Pour rejoindre le village de Lionza, il faut descendre du train à la gare de Camedo. La localité comptait six restaurants jusque dans les années 1970, il n’y en a plus qu’un aujourd’hui, le Ristorante Vittoria. Waldo Toscano, douanier à la retraite et mari de la tenancière, sert les bières et les glaces. Il connaît le palais Tondü de Lionza. «Quelque chose se fera», prédit-il, espérant que le monument à l’abandon pourra abriter un «commerce» dont bénéficiera la vallée. Jusqu’au 30 novembre prochain, un appel à projets a été lancé pour le réhabiliter et les médias tessinois se sont mis à parler du village perdu de Lionza, à trente minutes en voiture de Locarno.

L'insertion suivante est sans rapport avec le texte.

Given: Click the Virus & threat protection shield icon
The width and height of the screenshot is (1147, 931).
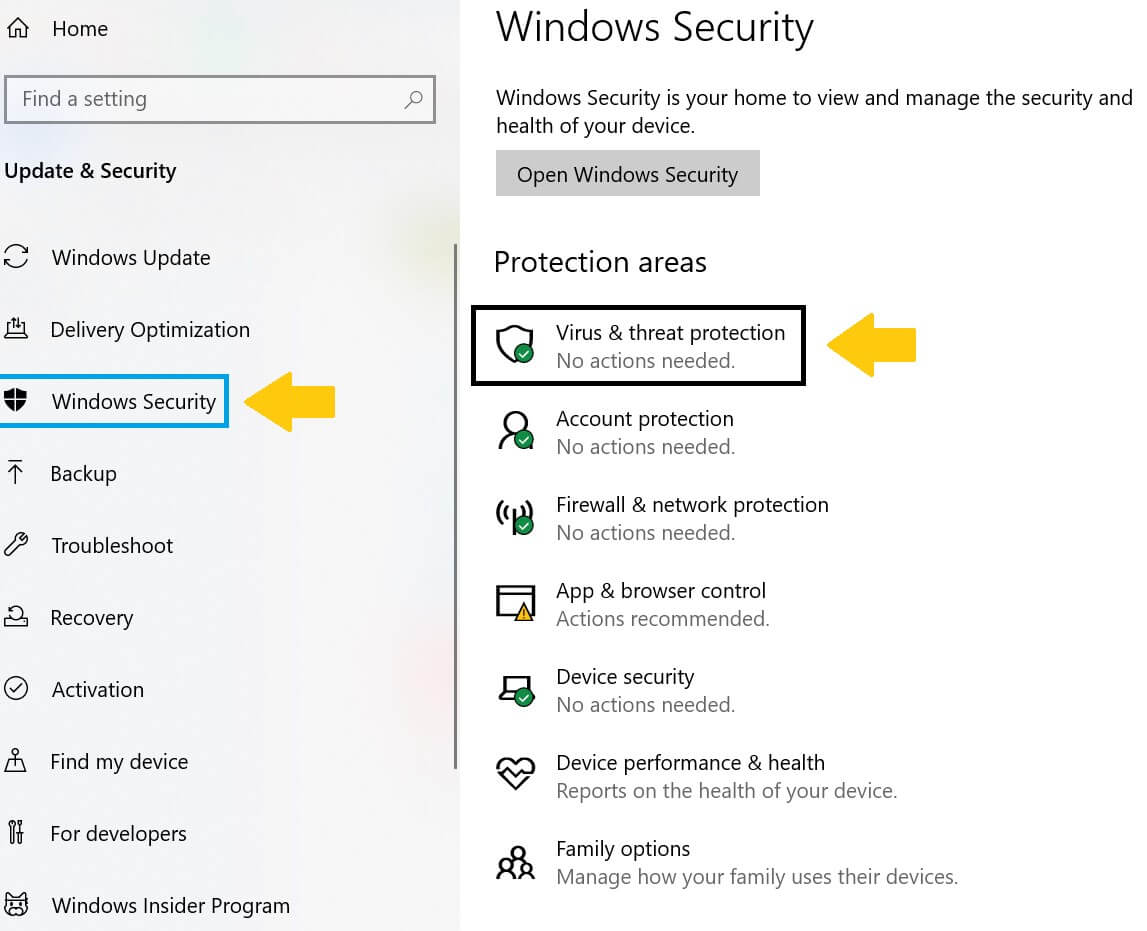Looking at the screenshot, I should (x=515, y=344).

Costa, Borgnone, Lionza, Moneto… Dans les années 1950, ces petits villages des Centovalli ont été rejoints par les routes carrossables. Avant, les habitants empruntaient les chemins muletiers. Dans les années 1960, la population locale a décru et les touristes sont arrivés, principalement des Allemands et des Suisses alémaniques. Les femmes ont peu à peu cessé de faire la lessive au lavoir, au bord de la rivière. Restaurants, bureaux de poste et écoles ont peu à peu fermé; les villages n’ont aujourd’hui plus de curé ni de maire résidant sur place. Heureusement, le boulanger Ercole (Hercule, en français) vient trois fois par semaine d’Intragna, avec sa camionnette de livraison, remplir les sacs à pain que les habitants disposent contre les murs.